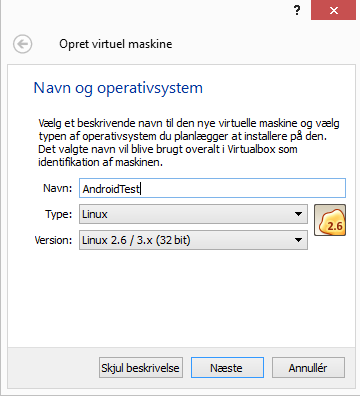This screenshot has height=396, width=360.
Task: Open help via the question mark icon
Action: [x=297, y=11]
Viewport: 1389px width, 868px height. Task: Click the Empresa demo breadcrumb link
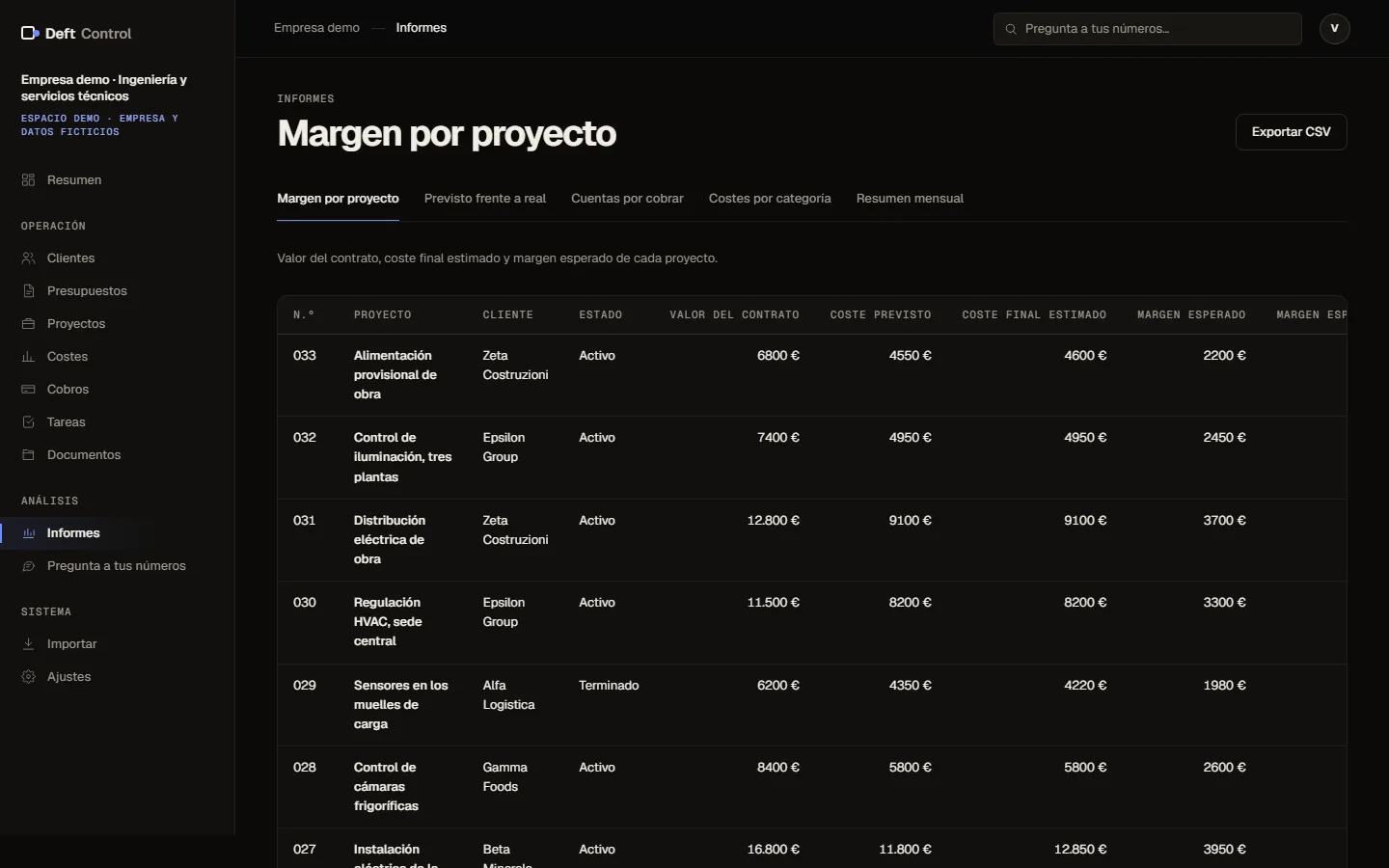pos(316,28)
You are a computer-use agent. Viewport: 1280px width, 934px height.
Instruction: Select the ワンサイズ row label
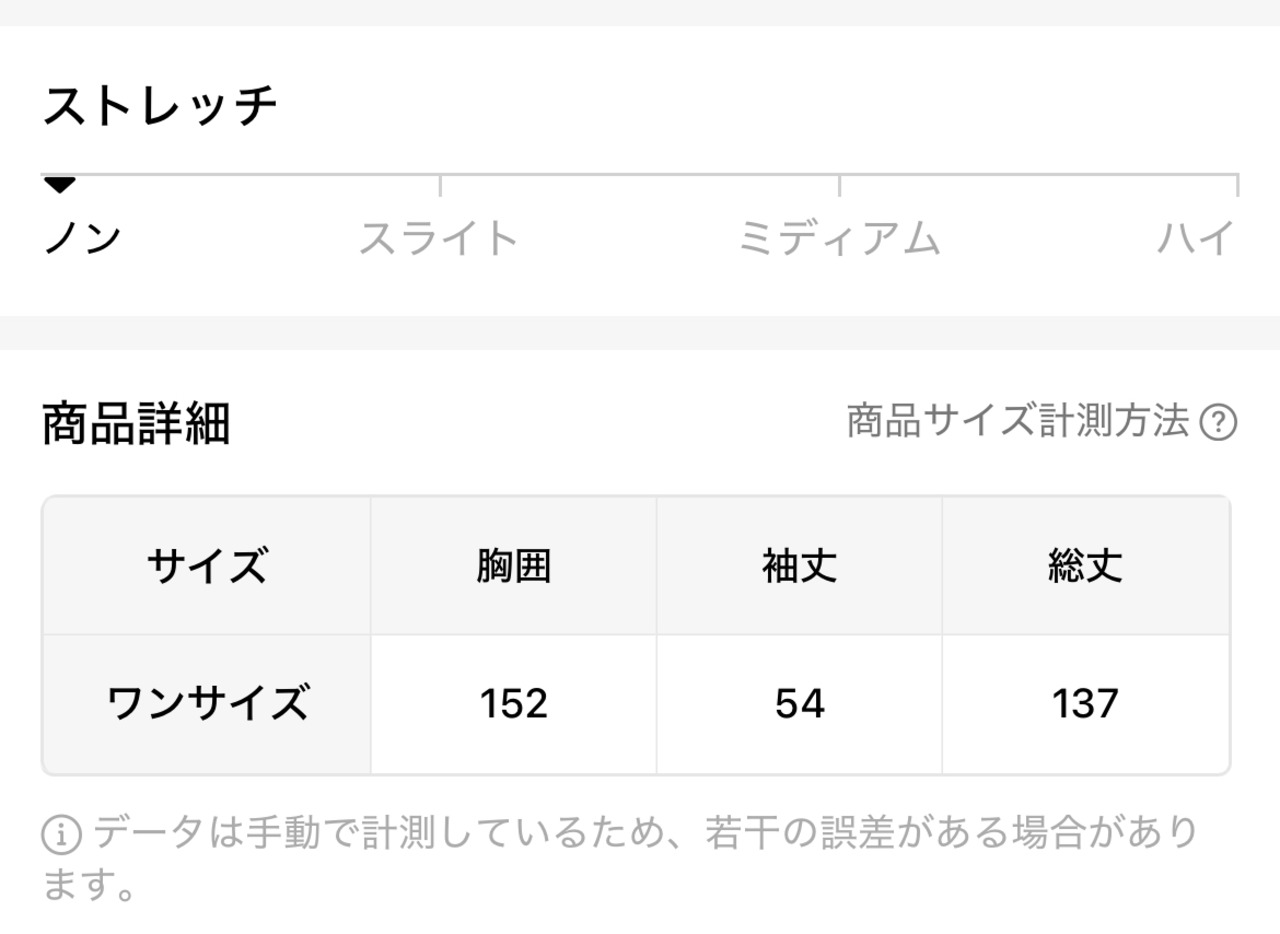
■ ■ ■ ■ ■
▶ Action item: From the line that contains "You are a computer-use" to the end of the material above, output every line exactly, both ends included, but leave out any pictures.

▶ Solution to the problem:
You are a computer-use agent. Viewport: 1280px width, 934px height.
Instruction: Select the ワンサイズ row label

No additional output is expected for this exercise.